■ **DIRECTIONS**:
- a) Extract the passage of the forum thread between "I just got a" and "this past week.", inclusive.
- b) Write what comes next in the forum thread about leaving abusive marriages, picking up right after its last sentence.

■ **TEXT**:

▼▼▼

I just got a lawyer now through my very supportive church and my lawyer just began to fix the case and he told me he is confident that i will be approved when all is done. So i have peace of mind (i guess). He just started this past week.
I am working extra hours to take my mind off the pain and to afford payments for everything that i need now, including the lawyer as i am paying out of my pocket.

Vawa-2006, thanks for posting all those information and phone numbers. I wish i had all the resources when all started. I did a search online but didn't get much. I guess i was going through so much at the time that nothing i did was productive. The sky is clearer now, i can see better, google search yield results these days...lol smile.gif

I will PM you guys, as i am sure i will have questions as my case proceed. Please put me in your prayers.
Vawa-2006
mslady...I had no clue where to turn either when all of this happened to me - I called the national hotline number and through them, got other numbers. I started calling and calling - Sanctuary for Families was the first agency to call me back and they helped me get in touch with other agencies for additional help. It's good that you got out of your situation - be safe.
Jaffy
Wow, I thought my case was awful but after reading your cases I see mine is pretty simple. I was in the same situation as you ladies were...verbal, economical, emotional abuse, isolation, etc. I give thank to God I have the best friends in the World. They found out all the information possible for me to leave the home and still get my green card. I went for help to a place called Help for Abused Women and Children. Immediately they told me the danger I was in and that I should get a restraining order. I said no because then my paperwork is in jeopardy. I can hold on to the economic, verbal, emotional abuse until I go to the interview. My mother flew from my home country and stayed with me at that home for almost two months until we left, only 4 days after the interview. I dropped him off at work, got a new car (he had totaled mine), packed up some of my stuff, dropped off the restraining order at the police station and on our way to 9 states far away from him and into a shelter for abused women I was. There I got all the help and the support I needed. I had left a forwarding address for my mail...so my green card arrived at my friend's address. He never showed up to divoce court. I knew he wouldn't because he knew he would have to paying my credit card and the bank account that he had cleared up. By the time I left the home I owed around $25,000; he had even bought a car with one of my credit cards.

▲▲▲

■ **DATA SHOWN**:

▼▼▼

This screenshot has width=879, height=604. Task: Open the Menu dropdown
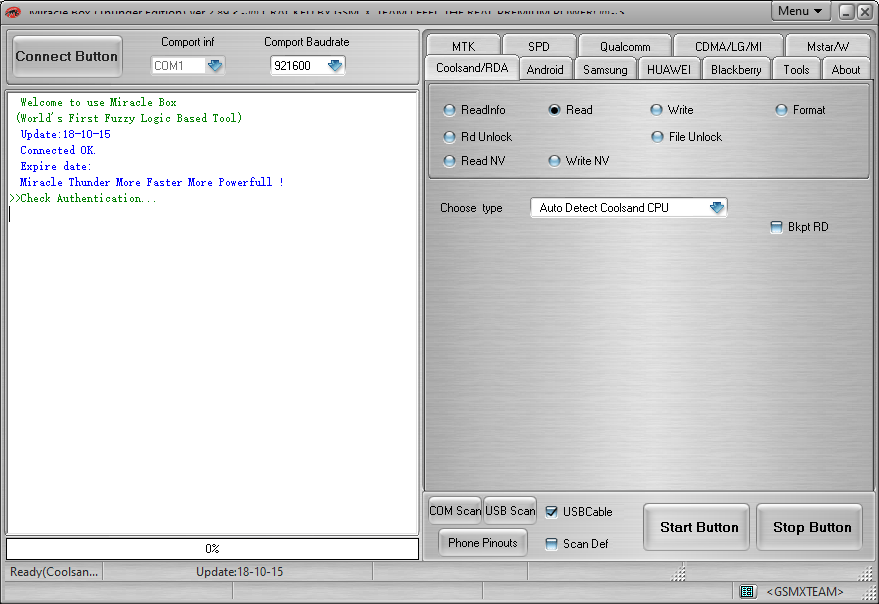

▲▲▲

■ **TASK-BY-TASK OUTPUTS**:
- a)
I just got a lawyer now through my very supportive church and my lawyer just began to fix the case and he told me he is confident that i will be approved when all is done. So i have peace of mind (i guess). He just started this past week.

- b)
Now I'm filing for the removal of conditional. I got my fingers crossed since I'm filing divorced.

I wish you all the best of luck.
morocco4ever
I am a bit confused. You are a Muslim woman, but you married a Christian man? I don't know how the Muslims in Turkey view this, but that is a big no no from everything I have heard. It seems that would be a bigger disgrace than going back after only a few months here. But I don't know much about the Muslims in Turkey so I could be wrong.

Also you came on a visitor visa after you got married. Did they ask you in your interview about your marital status? I thought that if you were married to a USC and you applied for a visitor visa it is an automatic denial. Not sure if that is true, but if it is I think this one might come back to haunt you.
nemesis20
im sorry to hear about your situation. I dont really have an advice because Im new to the country too . just wanna say that i think a lot of citizens who go to another country and meet someone and fall in love have wrong expectations of their spouses to be. They persuade that person to come and live with them here and promise a good life and when they find out once the marriage starts that they dont really know each other well or he/she is not what they expected, they think they can just deport or send someone back as if that person was something bought from a store and can be returned just because there is divorce here. They dont consider that the other person left a good career or future behind, their families and entrusted their future to this citizen .Being sent home after just a few months of marriage is so embarrassing esp if they defended the marriage to their family and friends and in their home country divorce is frowned upon.